-------- Data shown

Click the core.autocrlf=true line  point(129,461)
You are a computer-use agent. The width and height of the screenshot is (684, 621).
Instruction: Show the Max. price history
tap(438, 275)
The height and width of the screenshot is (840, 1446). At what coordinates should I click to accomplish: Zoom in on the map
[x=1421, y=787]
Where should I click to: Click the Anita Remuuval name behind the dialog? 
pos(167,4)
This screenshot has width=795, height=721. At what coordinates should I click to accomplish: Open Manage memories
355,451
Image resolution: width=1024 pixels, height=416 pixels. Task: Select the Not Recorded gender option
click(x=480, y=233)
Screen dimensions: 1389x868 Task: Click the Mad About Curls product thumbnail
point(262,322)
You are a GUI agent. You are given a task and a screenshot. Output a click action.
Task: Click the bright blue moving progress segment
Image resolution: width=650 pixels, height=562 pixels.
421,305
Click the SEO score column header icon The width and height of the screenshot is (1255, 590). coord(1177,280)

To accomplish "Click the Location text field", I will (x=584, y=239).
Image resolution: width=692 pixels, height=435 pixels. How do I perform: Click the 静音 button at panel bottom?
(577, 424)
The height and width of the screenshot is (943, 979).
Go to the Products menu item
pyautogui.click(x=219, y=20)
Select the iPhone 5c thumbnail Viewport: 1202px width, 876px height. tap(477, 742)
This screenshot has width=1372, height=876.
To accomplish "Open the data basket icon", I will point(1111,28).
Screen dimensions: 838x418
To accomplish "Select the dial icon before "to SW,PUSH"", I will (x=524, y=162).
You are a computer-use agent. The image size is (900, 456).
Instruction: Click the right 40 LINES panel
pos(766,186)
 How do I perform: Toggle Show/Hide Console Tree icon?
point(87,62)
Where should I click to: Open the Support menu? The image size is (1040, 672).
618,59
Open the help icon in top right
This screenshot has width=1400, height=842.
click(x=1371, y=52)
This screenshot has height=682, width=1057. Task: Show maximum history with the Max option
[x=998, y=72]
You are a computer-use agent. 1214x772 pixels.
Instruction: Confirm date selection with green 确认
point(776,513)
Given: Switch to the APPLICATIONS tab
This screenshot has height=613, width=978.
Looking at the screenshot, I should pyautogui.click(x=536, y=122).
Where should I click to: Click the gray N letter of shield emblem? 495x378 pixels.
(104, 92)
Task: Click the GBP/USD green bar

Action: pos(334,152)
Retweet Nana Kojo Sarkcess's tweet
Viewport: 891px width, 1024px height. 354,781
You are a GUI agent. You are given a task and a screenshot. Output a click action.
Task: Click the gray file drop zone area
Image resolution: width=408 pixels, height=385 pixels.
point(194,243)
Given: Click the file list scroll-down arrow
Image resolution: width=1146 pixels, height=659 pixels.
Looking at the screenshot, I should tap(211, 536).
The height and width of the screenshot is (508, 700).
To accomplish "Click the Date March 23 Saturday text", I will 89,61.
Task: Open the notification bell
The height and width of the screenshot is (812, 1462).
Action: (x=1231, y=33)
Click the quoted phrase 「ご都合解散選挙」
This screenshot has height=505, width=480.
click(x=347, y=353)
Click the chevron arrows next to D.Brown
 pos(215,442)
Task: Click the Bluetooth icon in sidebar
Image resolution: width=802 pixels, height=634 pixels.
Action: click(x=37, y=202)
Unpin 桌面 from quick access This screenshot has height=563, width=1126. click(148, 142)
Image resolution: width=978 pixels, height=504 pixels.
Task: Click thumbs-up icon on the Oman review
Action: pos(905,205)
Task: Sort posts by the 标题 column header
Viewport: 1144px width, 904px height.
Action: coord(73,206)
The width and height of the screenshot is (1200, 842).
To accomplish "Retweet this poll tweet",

----------------

◆ Task to carry out
Could you retype every record above exactly as it appears?

◆ Output below
Click the core.autocrlf=true line  point(129,461)
You are a computer-use agent. The width and height of the screenshot is (684, 621).
Instruction: Show the Max. price history
tap(438, 275)
The height and width of the screenshot is (840, 1446). At what coordinates should I click to accomplish: Zoom in on the map
[x=1421, y=787]
Where should I click to: Click the Anita Remuuval name behind the dialog? 
pos(167,4)
This screenshot has width=795, height=721. At what coordinates should I click to accomplish: Open Manage memories
355,451
Image resolution: width=1024 pixels, height=416 pixels. Task: Select the Not Recorded gender option
click(x=480, y=233)
Screen dimensions: 1389x868 Task: Click the Mad About Curls product thumbnail
point(262,322)
You are a GUI agent. You are given a task and a screenshot. Output a click action.
Task: Click the bright blue moving progress segment
Image resolution: width=650 pixels, height=562 pixels.
421,305
Click the SEO score column header icon The width and height of the screenshot is (1255, 590). coord(1177,280)

To accomplish "Click the Location text field", I will (x=584, y=239).
Image resolution: width=692 pixels, height=435 pixels. How do I perform: Click the 静音 button at panel bottom?
(577, 424)
The height and width of the screenshot is (943, 979).
Go to the Products menu item
pyautogui.click(x=219, y=20)
Select the iPhone 5c thumbnail Viewport: 1202px width, 876px height. tap(477, 742)
This screenshot has width=1372, height=876.
To accomplish "Open the data basket icon", I will point(1111,28).
Screen dimensions: 838x418
To accomplish "Select the dial icon before "to SW,PUSH"", I will (x=524, y=162).
You are a computer-use agent. The image size is (900, 456).
Instruction: Click the right 40 LINES panel
pos(766,186)
 How do I perform: Toggle Show/Hide Console Tree icon?
point(87,62)
Where should I click to: Open the Support menu? The image size is (1040, 672).
618,59
Open the help icon in top right
This screenshot has width=1400, height=842.
click(x=1371, y=52)
This screenshot has height=682, width=1057. Task: Show maximum history with the Max option
[x=998, y=72]
You are a computer-use agent. 1214x772 pixels.
Instruction: Confirm date selection with green 确认
point(776,513)
Given: Switch to the APPLICATIONS tab
This screenshot has height=613, width=978.
Looking at the screenshot, I should pyautogui.click(x=536, y=122).
Where should I click to: Click the gray N letter of shield emblem? 495x378 pixels.
(104, 92)
Task: Click the GBP/USD green bar

Action: pos(334,152)
Retweet Nana Kojo Sarkcess's tweet
Viewport: 891px width, 1024px height. 354,781
You are a GUI agent. You are given a task and a screenshot. Output a click action.
Task: Click the gray file drop zone area
Image resolution: width=408 pixels, height=385 pixels.
point(194,243)
Given: Click the file list scroll-down arrow
Image resolution: width=1146 pixels, height=659 pixels.
Looking at the screenshot, I should tap(211, 536).
The height and width of the screenshot is (508, 700).
To accomplish "Click the Date March 23 Saturday text", I will 89,61.
Task: Open the notification bell
The height and width of the screenshot is (812, 1462).
Action: (x=1231, y=33)
Click the quoted phrase 「ご都合解散選挙」
This screenshot has height=505, width=480.
click(x=347, y=353)
Click the chevron arrows next to D.Brown
 pos(215,442)
Task: Click the Bluetooth icon in sidebar
Image resolution: width=802 pixels, height=634 pixels.
Action: click(x=37, y=202)
Unpin 桌面 from quick access This screenshot has height=563, width=1126. click(148, 142)
Image resolution: width=978 pixels, height=504 pixels.
Task: Click thumbs-up icon on the Oman review
Action: pos(905,205)
Task: Sort posts by the 标题 column header
Viewport: 1144px width, 904px height.
Action: coord(73,206)
The width and height of the screenshot is (1200, 842).
To accomplish "Retweet this poll tweet",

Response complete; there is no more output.